Another goal of the Young Alumni Committee was to bridge the gap between the student body and the alumni community. I think when Upper Schoolers hear the word alumni, they think of their parents. We wanted to help build a bridge that made us young alumni relatable to the current students. We’ve worked closely with Upper School Spanish teacher Brooke Kenna, who advises the Entrepreneurship Club, over the years to bring in younger alums with entrepreneurial backgrounds and experiences to speak with the boys.
Looking back, I consider myself very fortunate to have been offered the opportunity to get more involved with Haverford. I saw this as a chance to give back to a place that opened its arms to me and gave me so much. It was the privilege of a lifetime to have gone to Haverford. I encourage all alums to remember how fortunate we are to have called this place home.
What advice would you give to fellow alums, especially young professionals, about staying connected to the School?
I would put the reach and strength of the Haverford network up against any school in the country. As you’re entering life as a young professional, I’d advise you to put the maroon and gold at the forefront – whether you’re looking for an internship, job hunting, exploring other professional arenas, or looking to expand your network in your chosen profession, think Haverford first. Haverford alums love to help other Haverford alums - we take care of our own. I think our alumni community has a warm openness to it that yields lots of alums who want to help other alums. There’s no better place to start than the new Haverford School Alumni Networking Platform. This powerful new tool can help you connect with hundreds of alums that are eager to help each other out.
I tell younger alums all the time, when you reach out to a fellow Haverford alum, I’d be shocked if they weren’t willing to help. This network is a tremendous asset for young professionals to have in their back pocket, and I think it’s a huge selling point to prospective parents on the true value of a Haverford education. Beyond the lessons boys learn as students, I think this connected, vibrant, alumni community is an invaluable asset they will have access to for life.
I would put the reach and strength of the Haverford network up against any school in the country. As you’re entering life as a young professional, I’d advise you to put the maroon and gold at the forefront – whether you’re looking for an internship, job hunting, exploring other professional arenas, or looking to expand your network in your chosen profession, think Haverford first.
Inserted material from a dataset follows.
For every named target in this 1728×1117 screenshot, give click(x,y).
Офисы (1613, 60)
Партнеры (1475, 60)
Can you talk more about the new Alumni Networking Platform and what it provides?
The Young Alumni Committee and Alumni Executive Council have been waiting for a platform like this, and we couldn’t be more excited about it. It allows us to more effectively communicate with each other, it empowers class officers to better manage their class communication, and it will give us better organization once we can have events again.
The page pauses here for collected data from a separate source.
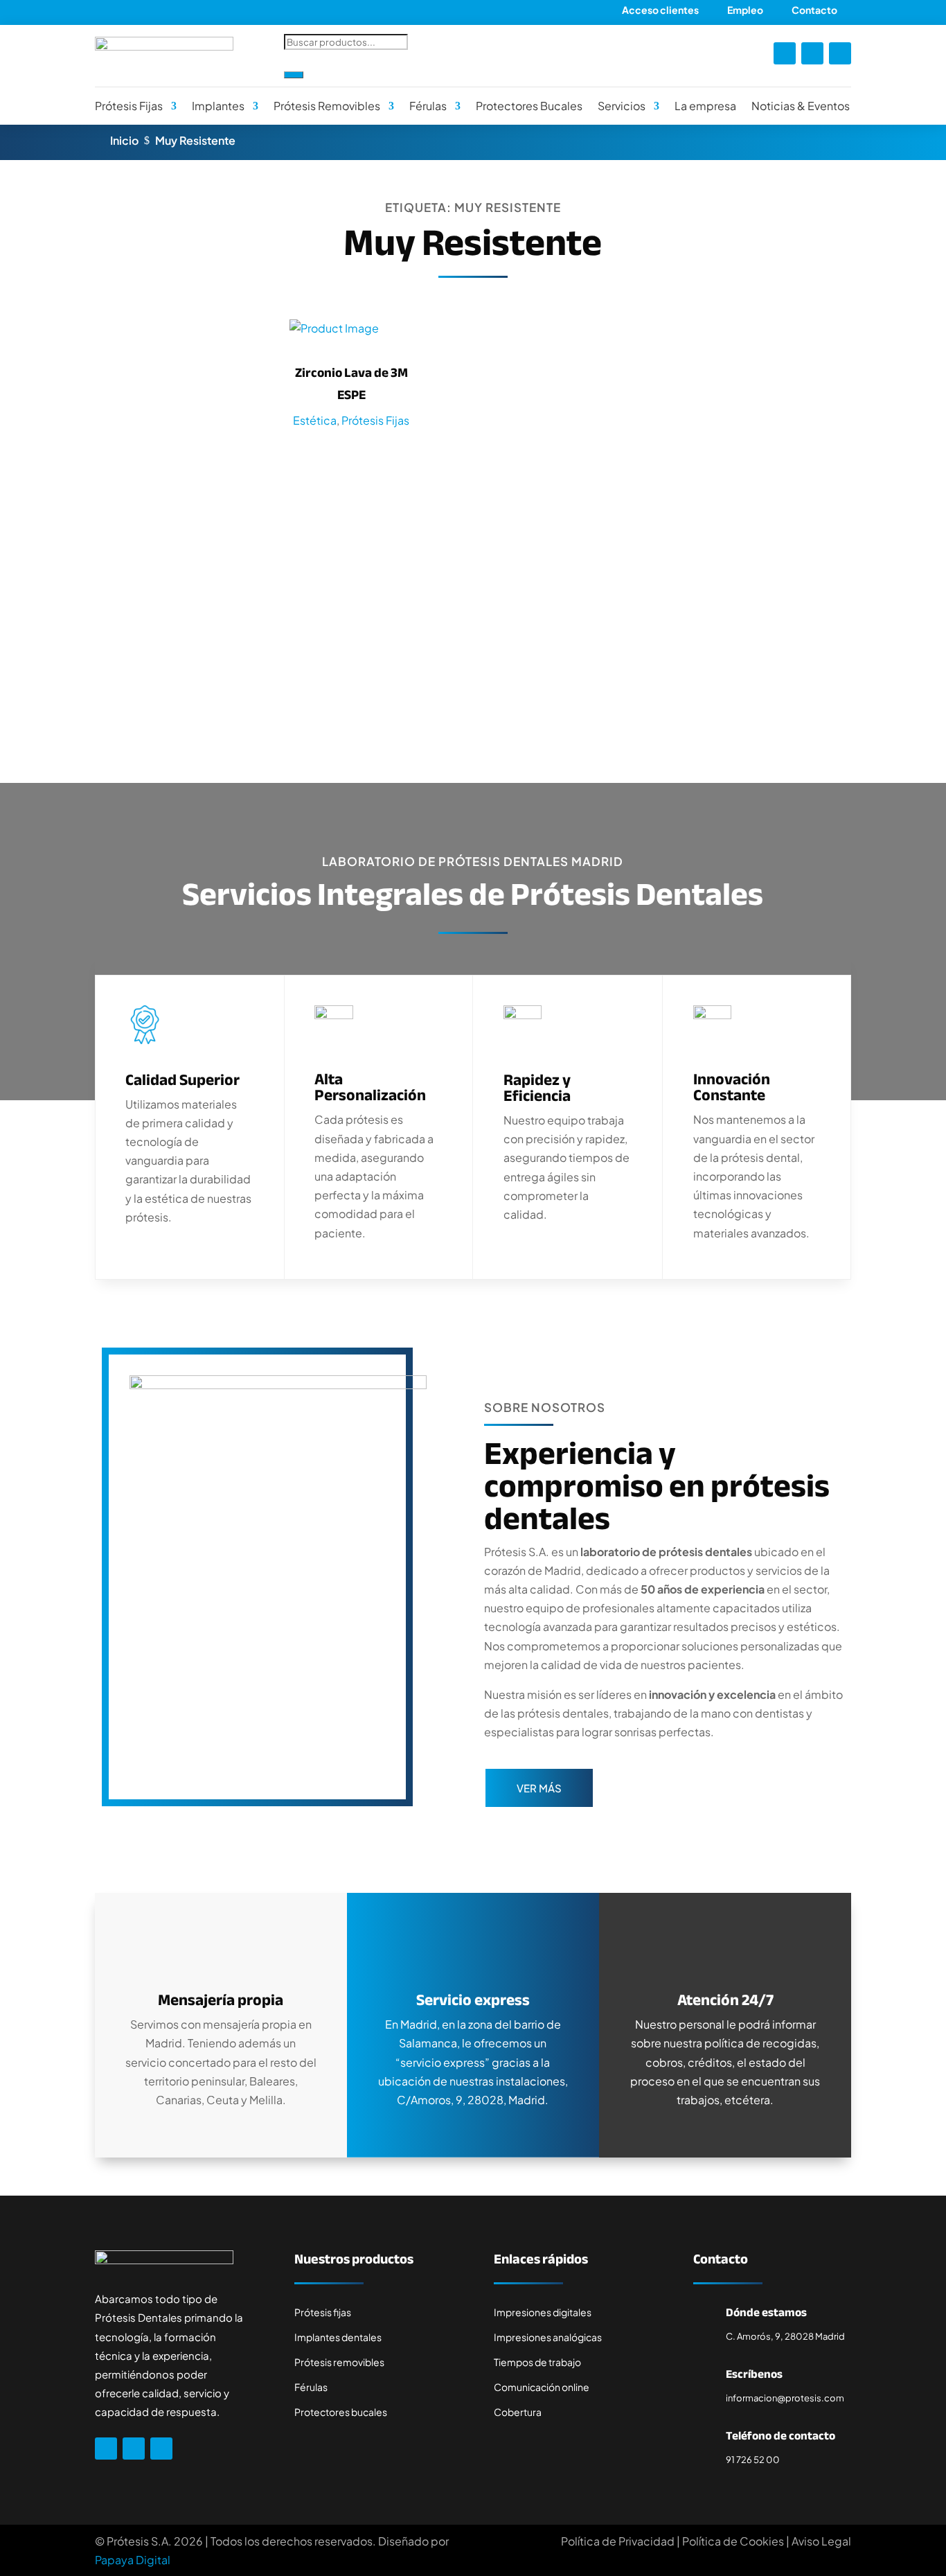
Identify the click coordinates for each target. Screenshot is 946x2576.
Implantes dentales (338, 2337)
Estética (315, 420)
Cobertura (518, 2412)
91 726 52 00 (753, 2459)
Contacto (814, 9)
Because this platform connects directly with LinkedIn, it’s easy to search for different industries or job titles – whatever you need. However, I think the most important feature is how it allows you to identify alums who are willing to help, or are looking for help. This simple feature breaks down the “unknown” barrier – easily showing which alums have put their hand up to offer help. This platform makes it incredibly easy for alums to tap the vast network of people who are on the platform, engaged, and willing to help.
It’s such a game-changer for the connectivity of our community, and will continue to be an enormous asset as the years go on and more alums join the platform.
I’d advise it as the top networking stop for all alums, but particularly those in college or recently graduated. I can’t imagine trying to begin a professional career in this climate; that said, if you spend 10 minutes on this platform, you’ll find 10-15 people who are open to a conversation, I guarantee it. Use this platform to get the ball rolling, and the opportunities are boundless.